Bahagia Guru Itu Sederhana
“Coba dari dulu guru matematikanya kayak bapak, saya kan gak
takut dengan matematika”
Celetuk seorang anak SMA jurusan IPS kepada saya, ketika
setelah menjelaskan beberapa materi di depan kelas. Saya Cuma tersenyum
meskipun dalam hati senangnya bukan main. Jadi bahagianya guru itu sederhana,
bukan gaji besar atau bisa upload mobil hasil keringat sendiri, karena itu cuma
bonus saja.
Tentu kepuasan tersendiri diperoleh ketika ada siswa yang
dari takut menjadi tidak takut untuk belajar dan bahkan malah senang untuk
belajar sebuah mata pelajaran yang mungking dibenci dan ditakuti oleh mayoritas
anak bangku sekolahan.
Salah besar ketika kita selalu berpikir matematika itu mata
pelajaran yang sulit dan ditakuti, karena menurut saya kalau anda sudah bisa
berbelanja dengan benar ya berarti anda sudah pintar matematika, apalagi sudah
bisa memperhitungkan besar potongan yang akan diperoleh ketika ada promo
diskon.
Kenapa pintar matematika itu sangat sederhana? Iya, saya jawab memang sederhana, kenapa
sederhana? karena pintar itu tak selalu
harus bisa semua hal dan bernilai
sempurna kan? Pintar matematika iya
cukup bisa menerapkan apa yang dipelajari disekolah dan diterapkan dikehidupan
sehari hari, itu baru namanya pintar persi saya.

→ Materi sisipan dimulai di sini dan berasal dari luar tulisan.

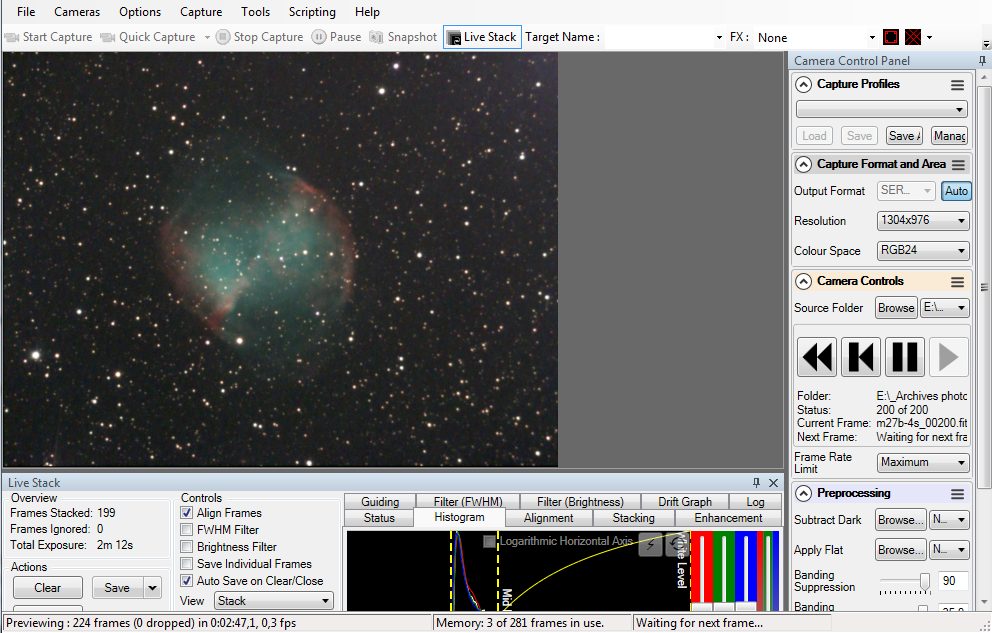Check Save Individual Frames option
Image resolution: width=992 pixels, height=633 pixels.
tap(187, 564)
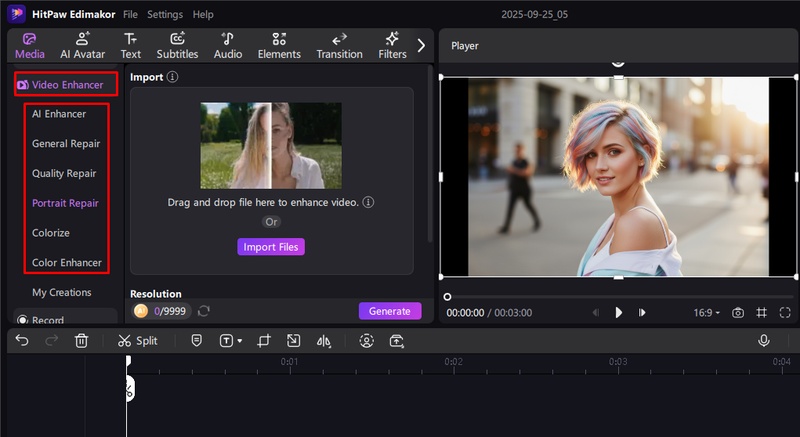Screen dimensions: 800x437
Task: Click the microphone voiceover icon
Action: 764,341
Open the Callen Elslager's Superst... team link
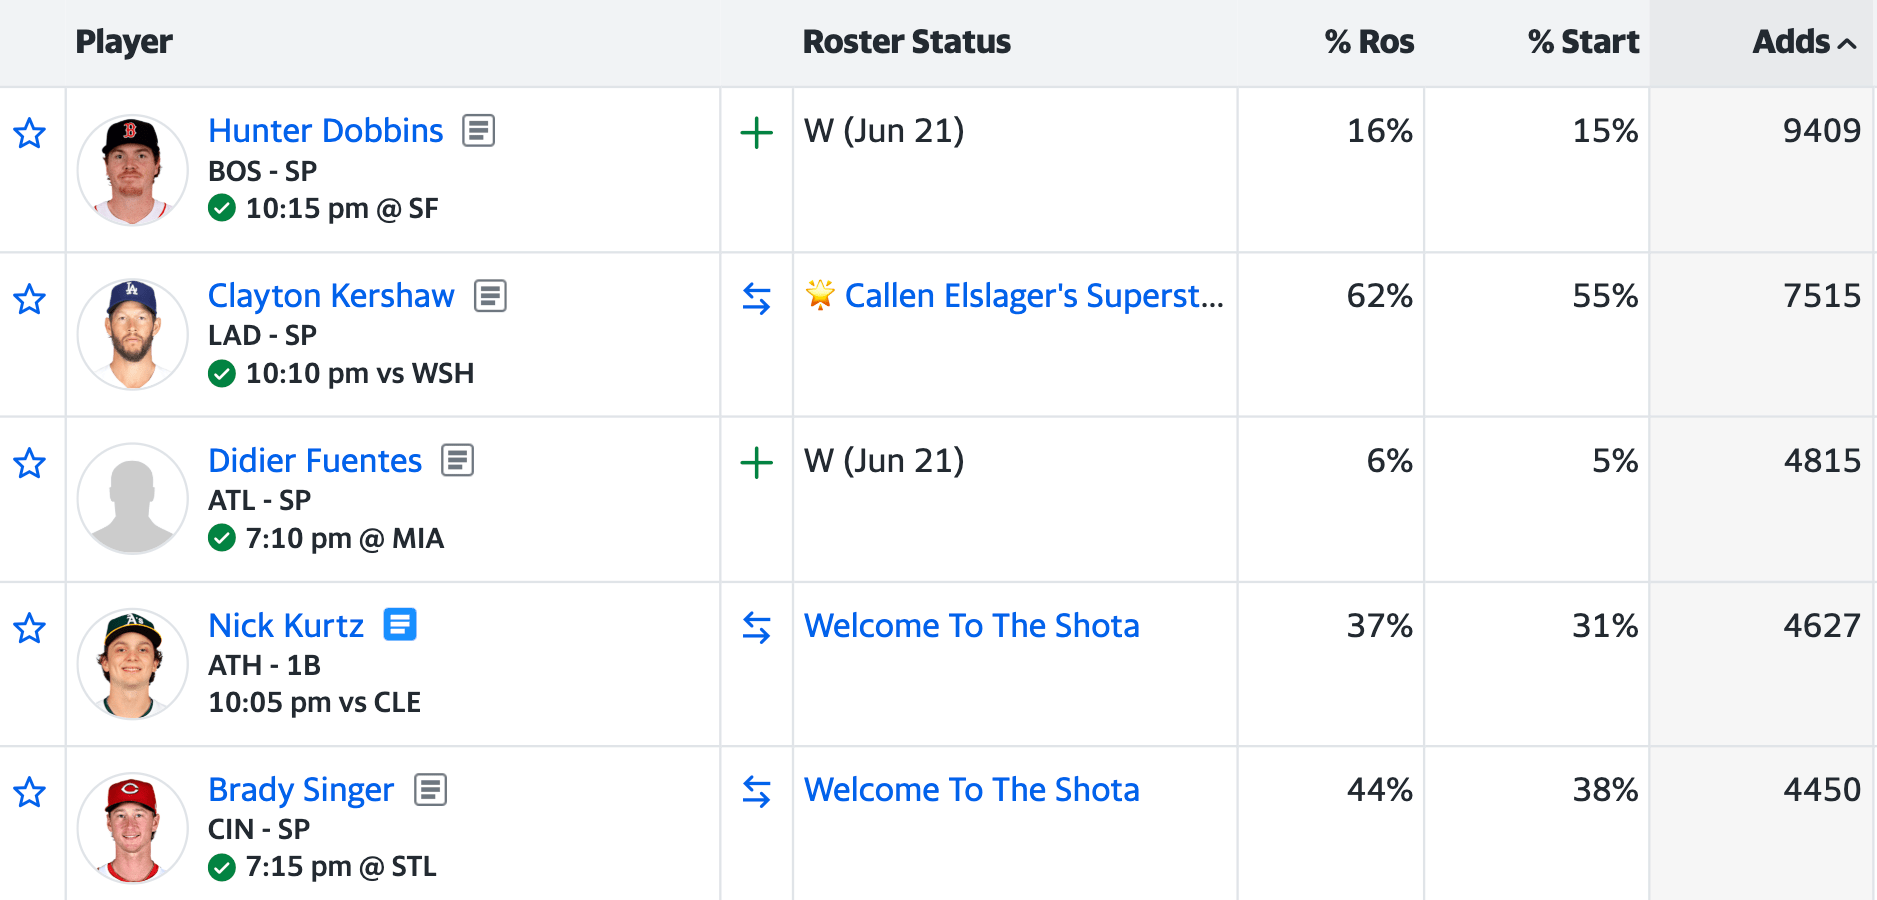Viewport: 1877px width, 900px height. [1033, 296]
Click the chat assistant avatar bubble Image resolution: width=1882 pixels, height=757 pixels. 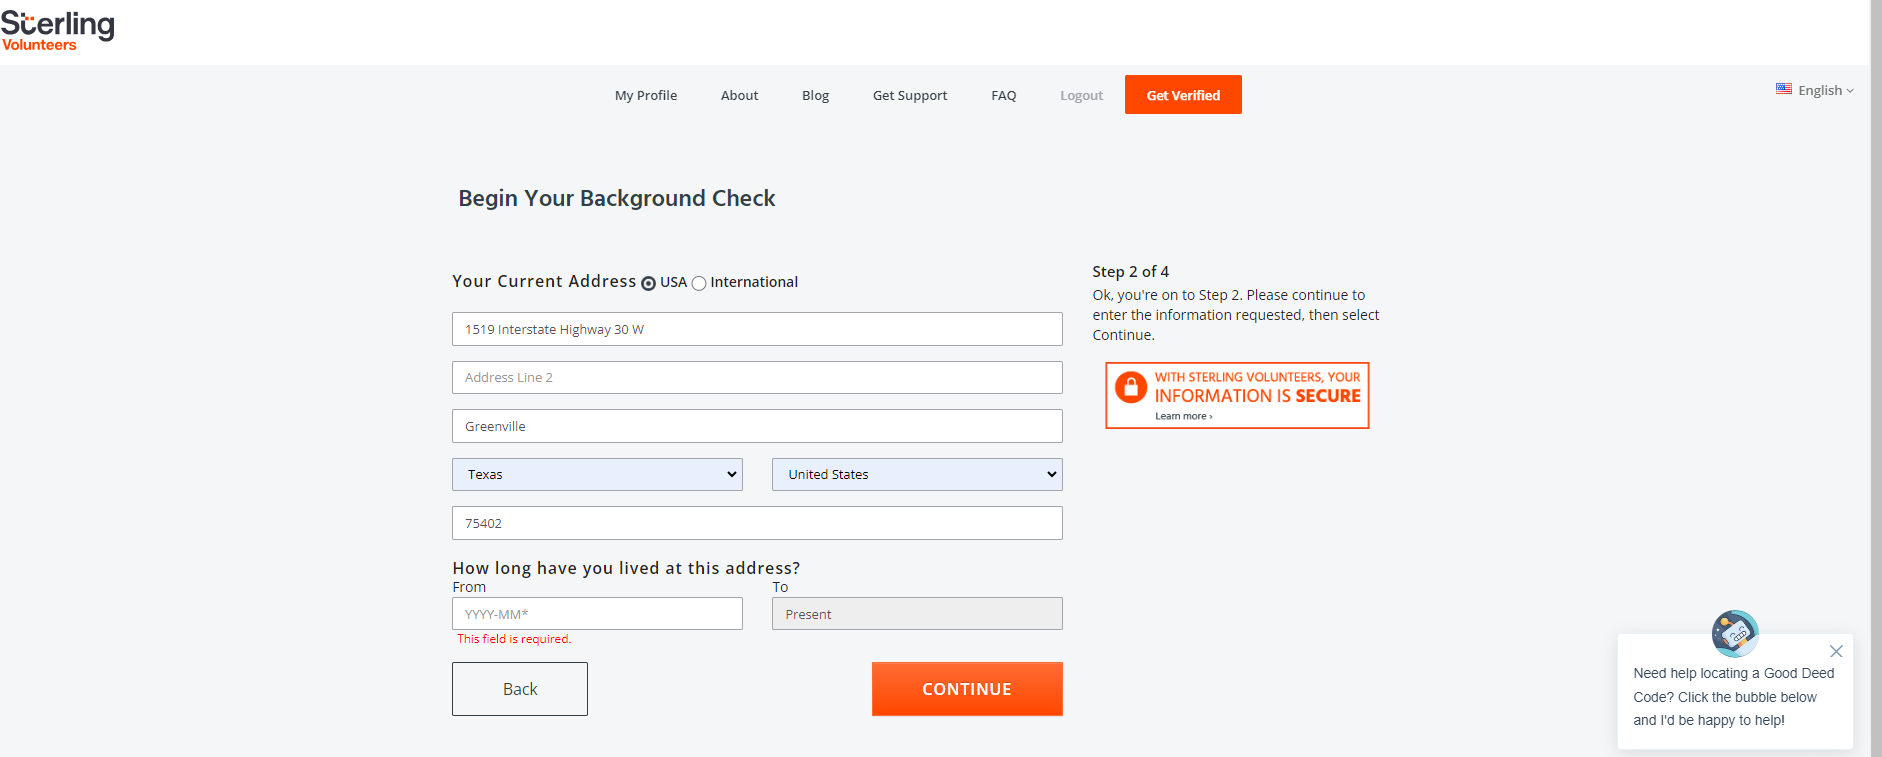click(x=1734, y=632)
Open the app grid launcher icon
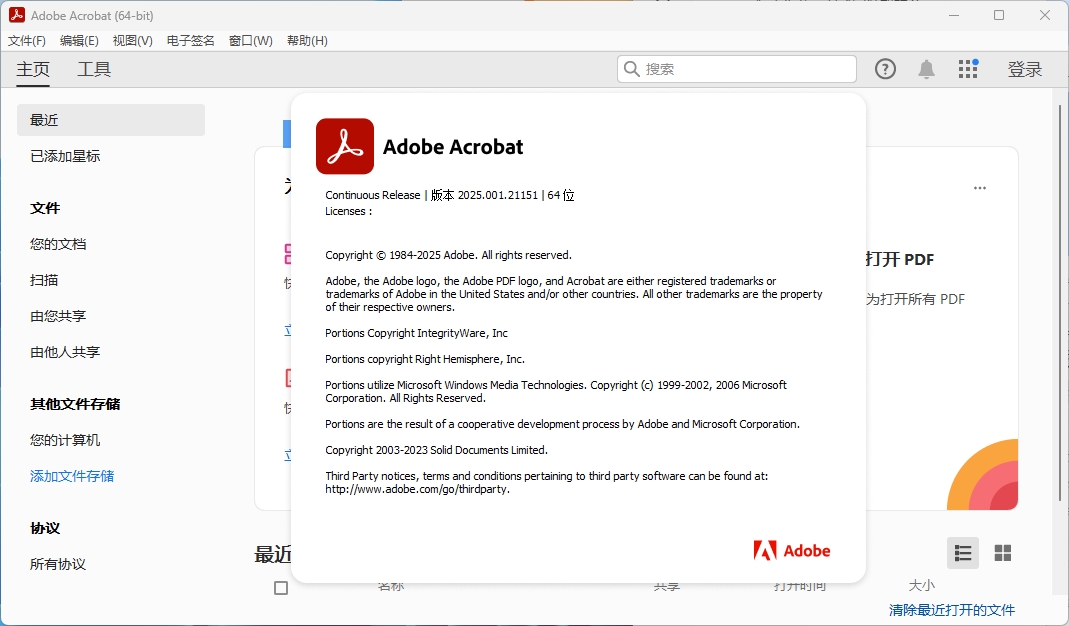Viewport: 1069px width, 626px height. point(967,69)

Terus bagi anda dengan nilai 100 di rapot bisa dianggap
pintar? Ya tentu belum menjamin nilai 100 di rapot bisa menjadikan anak itu
pintar, itu kan cuma angka bisa ditulis kan? Kita lihat dulu siswa yang dapt
100 itu ketika bermasyarakat bisa gak bersosialisasi? Atau bisa gak membantu
memecahkan masalah yang berhubungan dengan matematika di masyarakat? Kalau bisa, oke saya akui dia
pintar ;)
Ketika memberikan Ulangan kenapa anda tak pernah diam di
dalam kelas dan bahkan diam di luar kelas? Anda tidak takut mereka menyontek
atau kerjasama?
Hahaha… saya sebagai guru selalu menanamkan sikap positif
kepada anak didik saya, kenapa saya harus ragu meninggalkan mereka ketika
ulangan? Apakah dengan di awasi menjamin mereka tidak menyontek? Belum tentu
bukan? Mereka Cuma sekedar ulangan bukan je penjahat sekelas koruptor dan
teroris yang harus di awasi.
Untuk mensinergikan ucapan dan perbuatan, saya membuat
kesepakatan dulu dengan para siswa, mau ulangan seperti bagaimana, tawaran yang
paling menyenangkan bagi siswa adalah ketika saya tawarkan open book, alias
boleh lihat catatan selama ulangan asal tak boleh menyontek ke temen, kalau
menyontek ke temen nilai nya nol.
Sepakat? Iya mereka sepakat, karena mareka tidak tahu
bagaimana saya mercancang soal ulangan, 30 anak, saya buat 30 soal berbeda dengan tingkat kesukaran yang
sama dan tentu tidak keluar dari Standar kompetensi yang harus dicapai anak.
Caranya? Gampang….dan tentu tidak perlu saya jelaskan disini.
Dengan cara begitu, saya bisa meninggalkan mereka ketika
ulangan, karena menyontek pun mareka akan sulit karena soal berbeda, apalagi
dengan saya perbolehkan open book.
Ulangan kok open book? Bukannya itu tidak sama dengan
nyontek? Atau bahkan anak anak tak akan belajar ketika mau ulangan?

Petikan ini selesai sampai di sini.